* _What to work on_: What you return should be the lines from the one with "This screenshot has width=1000, height=818." through the one with "Where should I" in the data below, reproduced exactly with both ends, and no pictures at all.

* _Available records_:
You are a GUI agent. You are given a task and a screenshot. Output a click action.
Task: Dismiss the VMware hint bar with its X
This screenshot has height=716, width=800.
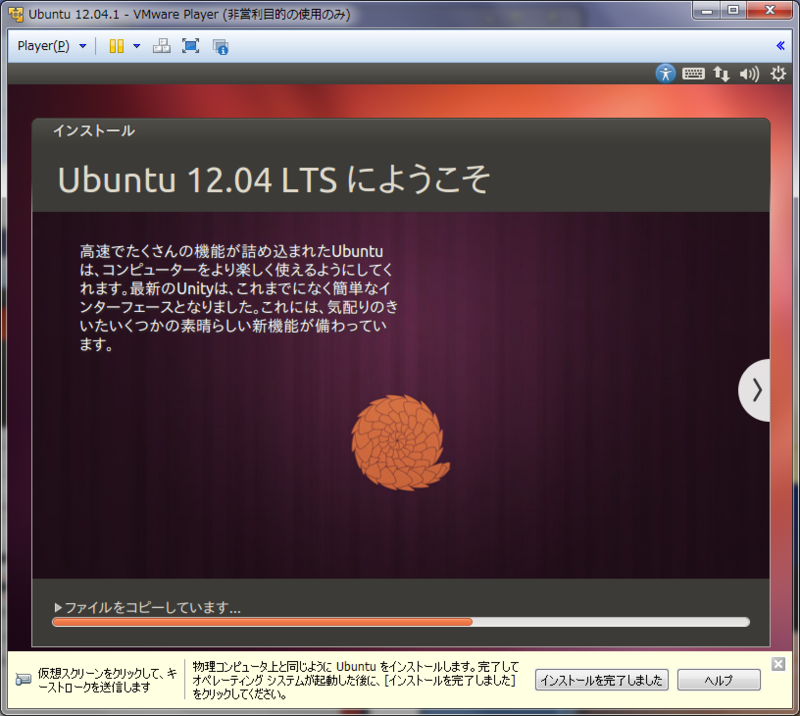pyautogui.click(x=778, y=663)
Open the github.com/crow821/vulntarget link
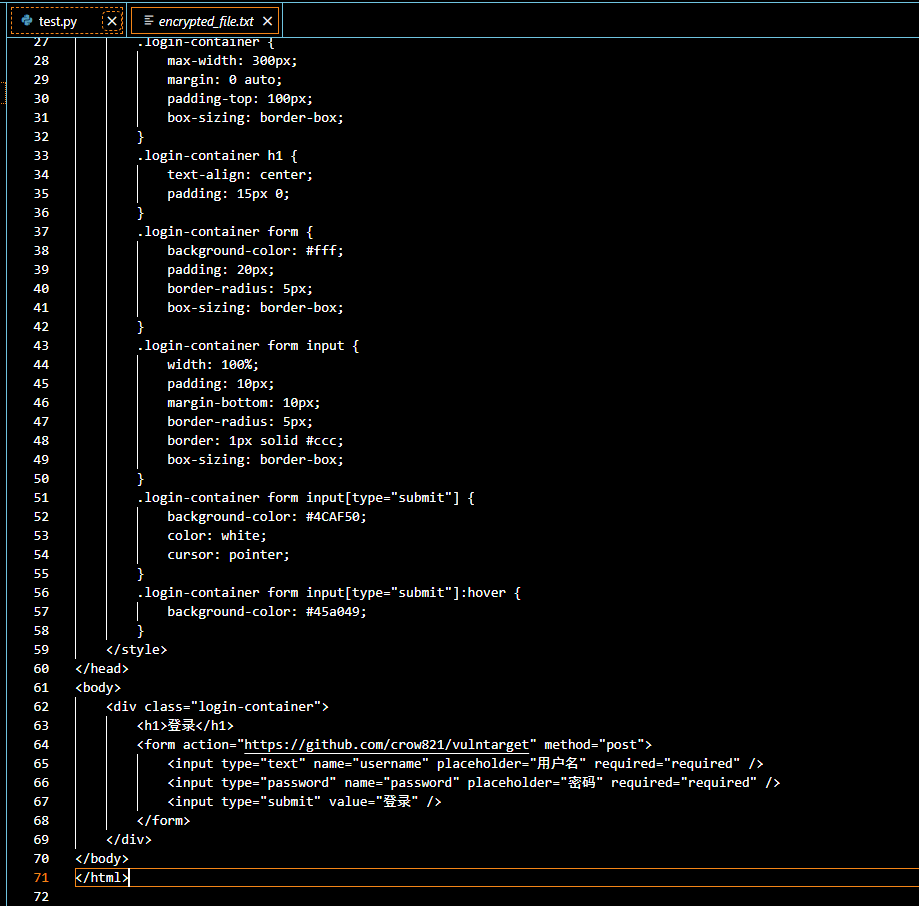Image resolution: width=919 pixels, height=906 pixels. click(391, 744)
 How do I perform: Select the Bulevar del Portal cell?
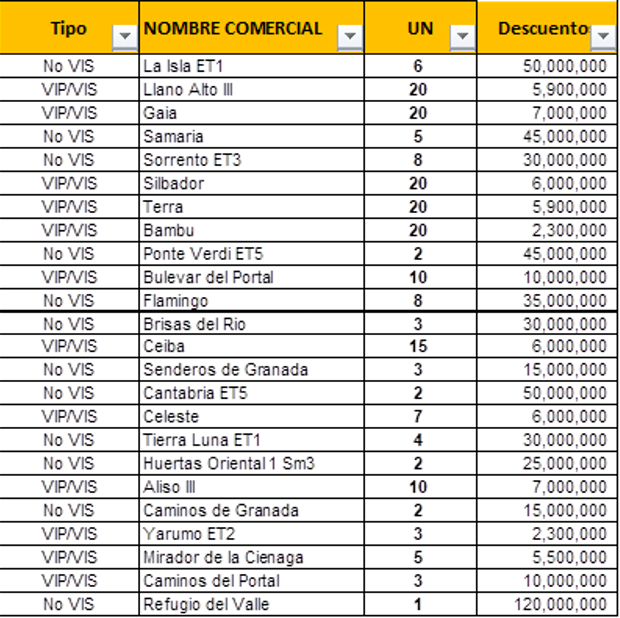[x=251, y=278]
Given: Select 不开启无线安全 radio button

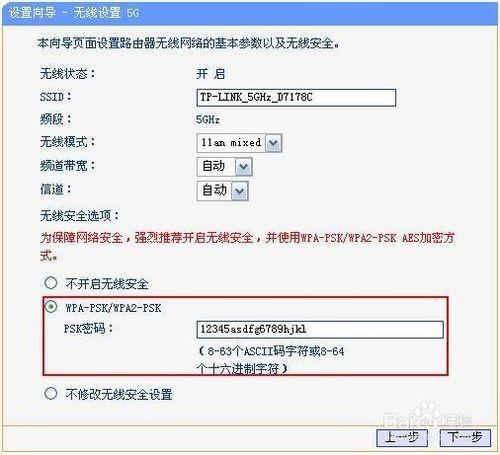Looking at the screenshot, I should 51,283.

* * *

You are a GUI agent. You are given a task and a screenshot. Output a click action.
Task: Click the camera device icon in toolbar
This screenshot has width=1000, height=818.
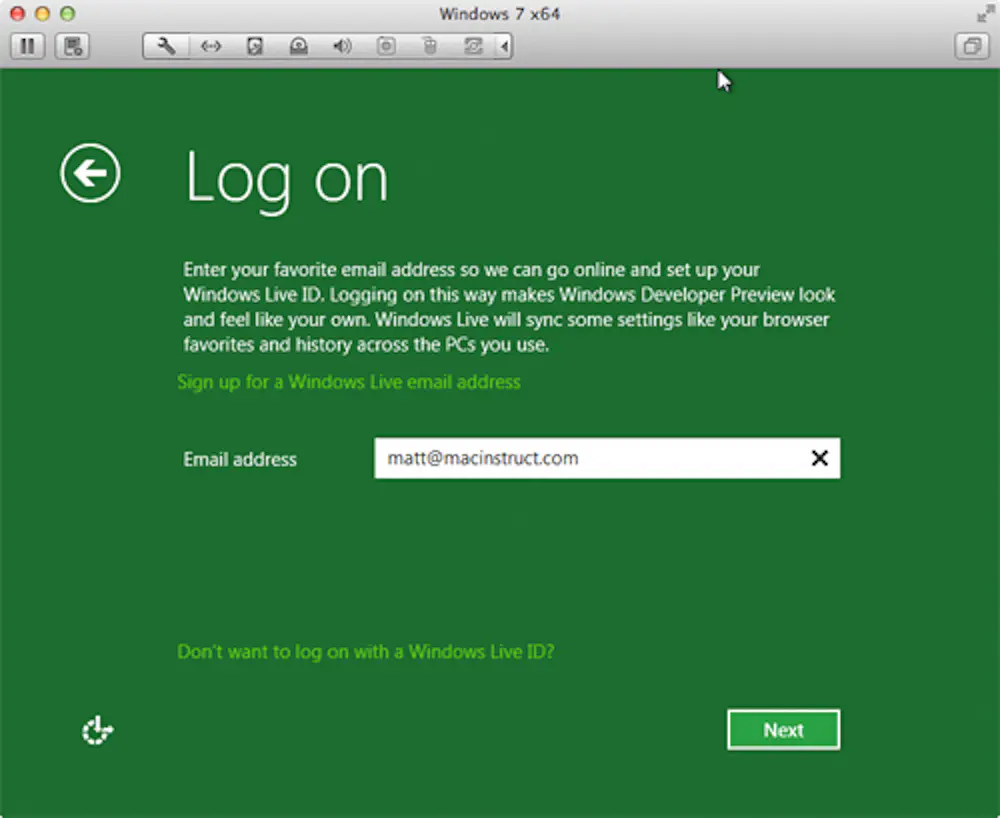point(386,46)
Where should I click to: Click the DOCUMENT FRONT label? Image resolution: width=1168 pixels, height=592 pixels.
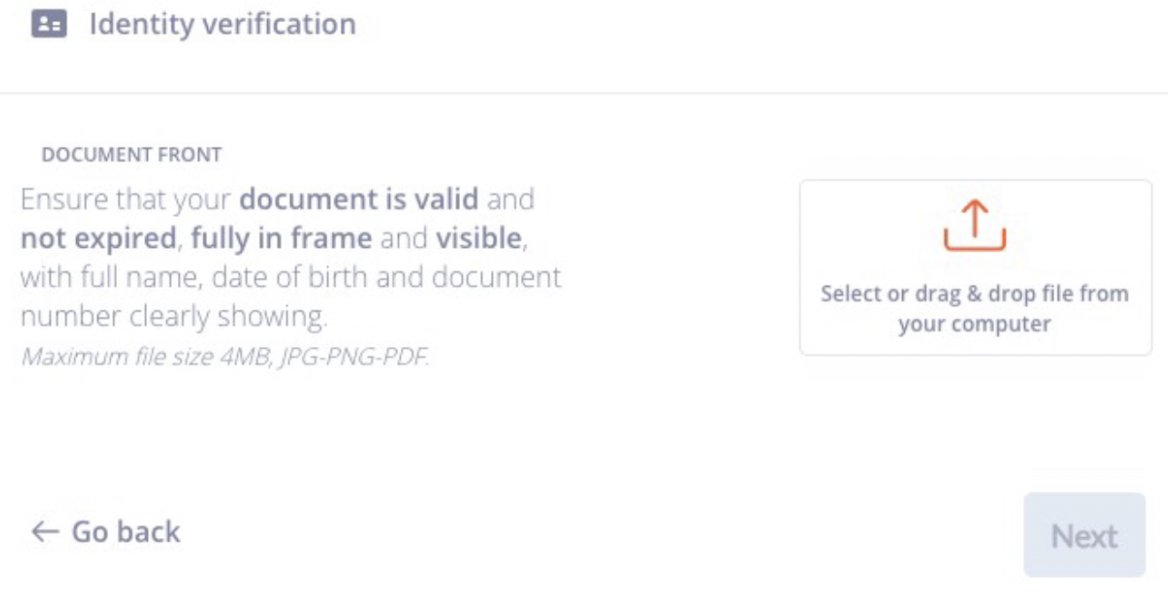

* * *

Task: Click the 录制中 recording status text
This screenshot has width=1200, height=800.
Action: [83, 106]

* _Exercise response_:
This screenshot has width=1000, height=818.
point(386,46)
Where should I click to: Click the DOCUMENT FRONT label? Image resolution: width=1168 pixels, height=592 pixels.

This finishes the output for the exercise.